=== GIVEN ENTRIES ===

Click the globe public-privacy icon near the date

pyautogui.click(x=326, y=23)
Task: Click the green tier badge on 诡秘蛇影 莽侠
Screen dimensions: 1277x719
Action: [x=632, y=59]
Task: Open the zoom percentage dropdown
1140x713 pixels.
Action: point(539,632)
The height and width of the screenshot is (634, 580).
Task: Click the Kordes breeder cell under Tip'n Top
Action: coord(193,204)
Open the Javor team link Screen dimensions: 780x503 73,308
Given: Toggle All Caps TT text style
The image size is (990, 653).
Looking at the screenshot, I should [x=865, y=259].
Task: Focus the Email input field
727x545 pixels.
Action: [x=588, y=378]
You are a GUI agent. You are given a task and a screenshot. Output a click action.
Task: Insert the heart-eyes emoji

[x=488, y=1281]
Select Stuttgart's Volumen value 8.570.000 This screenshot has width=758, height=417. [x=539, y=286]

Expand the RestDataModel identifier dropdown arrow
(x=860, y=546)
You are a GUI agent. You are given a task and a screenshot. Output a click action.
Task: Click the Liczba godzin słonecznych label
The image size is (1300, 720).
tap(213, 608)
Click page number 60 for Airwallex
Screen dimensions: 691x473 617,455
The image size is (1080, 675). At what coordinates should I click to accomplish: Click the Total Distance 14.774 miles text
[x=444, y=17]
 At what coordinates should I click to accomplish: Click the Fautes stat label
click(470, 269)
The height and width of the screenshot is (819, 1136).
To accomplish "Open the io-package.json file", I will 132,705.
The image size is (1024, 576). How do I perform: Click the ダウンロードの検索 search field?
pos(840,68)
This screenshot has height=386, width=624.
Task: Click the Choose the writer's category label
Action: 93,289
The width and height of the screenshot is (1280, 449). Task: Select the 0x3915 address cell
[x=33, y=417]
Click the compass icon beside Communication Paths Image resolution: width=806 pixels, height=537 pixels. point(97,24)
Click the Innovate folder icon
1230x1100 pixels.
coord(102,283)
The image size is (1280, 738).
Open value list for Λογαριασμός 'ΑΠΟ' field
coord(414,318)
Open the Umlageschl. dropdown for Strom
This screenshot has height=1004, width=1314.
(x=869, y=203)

===

### GOAL OF THE EXERCISE:
All the material above is to be retyped exactly as it appears.

### RESPONSE BOX:
Click the globe public-privacy icon near the date

pyautogui.click(x=326, y=23)
Task: Click the green tier badge on 诡秘蛇影 莽侠
Screen dimensions: 1277x719
Action: [x=632, y=59]
Task: Open the zoom percentage dropdown
1140x713 pixels.
Action: point(539,632)
The height and width of the screenshot is (634, 580).
Task: Click the Kordes breeder cell under Tip'n Top
Action: coord(193,204)
Open the Javor team link Screen dimensions: 780x503 73,308
Given: Toggle All Caps TT text style
The image size is (990, 653).
Looking at the screenshot, I should [x=865, y=259].
Task: Focus the Email input field
727x545 pixels.
Action: [x=588, y=378]
You are a GUI agent. You are given a task and a screenshot. Output a click action.
Task: Insert the heart-eyes emoji

[x=488, y=1281]
Select Stuttgart's Volumen value 8.570.000 This screenshot has width=758, height=417. [x=539, y=286]

Expand the RestDataModel identifier dropdown arrow
(x=860, y=546)
You are a GUI agent. You are given a task and a screenshot. Output a click action.
Task: Click the Liczba godzin słonecznych label
The image size is (1300, 720).
tap(213, 608)
Click page number 60 for Airwallex
Screen dimensions: 691x473 617,455
The image size is (1080, 675). At what coordinates should I click to accomplish: Click the Total Distance 14.774 miles text
[x=444, y=17]
 At what coordinates should I click to accomplish: Click the Fautes stat label
click(470, 269)
The height and width of the screenshot is (819, 1136).
To accomplish "Open the io-package.json file", I will 132,705.
The image size is (1024, 576). How do I perform: Click the ダウンロードの検索 search field?
pos(840,68)
This screenshot has height=386, width=624.
Task: Click the Choose the writer's category label
Action: 93,289
The width and height of the screenshot is (1280, 449). Task: Select the 0x3915 address cell
[x=33, y=417]
Click the compass icon beside Communication Paths Image resolution: width=806 pixels, height=537 pixels. point(97,24)
Click the Innovate folder icon
1230x1100 pixels.
coord(102,283)
The image size is (1280, 738).
Open value list for Λογαριασμός 'ΑΠΟ' field
coord(414,318)
Open the Umlageschl. dropdown for Strom
This screenshot has height=1004, width=1314.
(x=869, y=203)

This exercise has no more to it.